Can you quote the radio transcript on peace and justice in Bosnia verbatim, beginning at the words "CASSEL: I think" and stopping after "variety of ways."?

- **SOURCE TEXT**:
=====

Doug Cassel, Executive Director, International Human Rights Law Institute, DePaul University
This text has been professionally transcribed. However, for timely distribution, it has not been edited or proofread against the tape.
DOUG CASSEL: The United States has shown that you can both negotiate a peace
agreement—it remains to be seen whether we will have an actual peace, but at least a peace
agreement—and insist on not officially letting alleged violators of human rights in the past
off the hook with an amnesty and insist on measures to cooperate with the War Crimes Tribunal.
KEITH PORTER: Finding both peace and justice in Bosnia. This week on Common Ground.
CASSEL: Justice is important not only for its own sake but also because it is a way of
taking what is otherwise perceived by the victims as collective responsibility. For example, the
Bosnia Muslims just blaming all of the Bosnian Serbs for the atrocities when obviously they’re
not all responsible for them. And individualizing that responsibility and to say, you were the
one who gave the order; you were the one who committed the torture; you pay the price. It is not
proper or fair or just to blame your neighbor down the street who happens to share the same
ethnic identity as you do.
It is my hope that this agreement will set a new international standard for making sure that
justice is not sacrificed in the name of peace.
PORTER: Common Ground is a program on world affairs and the people who shape
events. It’s produced by the Stanley Foundation. I’m Keith Porter. Long-term peace in Bosnia is
far from a done deal. Among the many items in the peace plan put together in Dayton and signed in
Paris are only a few mentions of the international War Crimes Tribunal set up by the United
Nations to prosecute criminals of war from the countries of the former Yugoslavia. But this lack
of attention is interpreted as a positive by supporters of the tribunal.
CASSEL: I think the agreement is a definite plus for the War Crimes Tribunal. The Dayton
agreement contains a number of provisions requiring the parties in the Bosnian conflict, as well
as elsewhere in the former Yugoslavia, to cooperate with the tribunal in a variety of ways.
PORTER: This is Doug Cassel, executive director of the International Human Rights Law
Institute at DePaul University. Cassel and institute president, Cherif Bassiouni, worked on some
of the earliest investigations of war crimes in the region.
CASSEL: It does not go so far as to literally require that senior officials such as Mr.

=====

- **COLLECTED DATA**:
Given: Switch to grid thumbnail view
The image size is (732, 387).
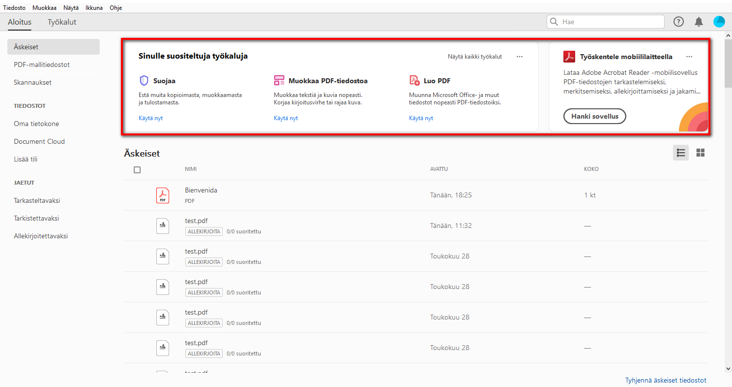Looking at the screenshot, I should click(701, 153).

=====

- **EXERCISE ANSWER**:
CASSEL: I think the agreement is a definite plus for the War Crimes Tribunal. The Dayton
agreement contains a number of provisions requiring the parties in the Bosnian conflict, as well
as elsewhere in the former Yugoslavia, to cooperate with the tribunal in a variety of ways.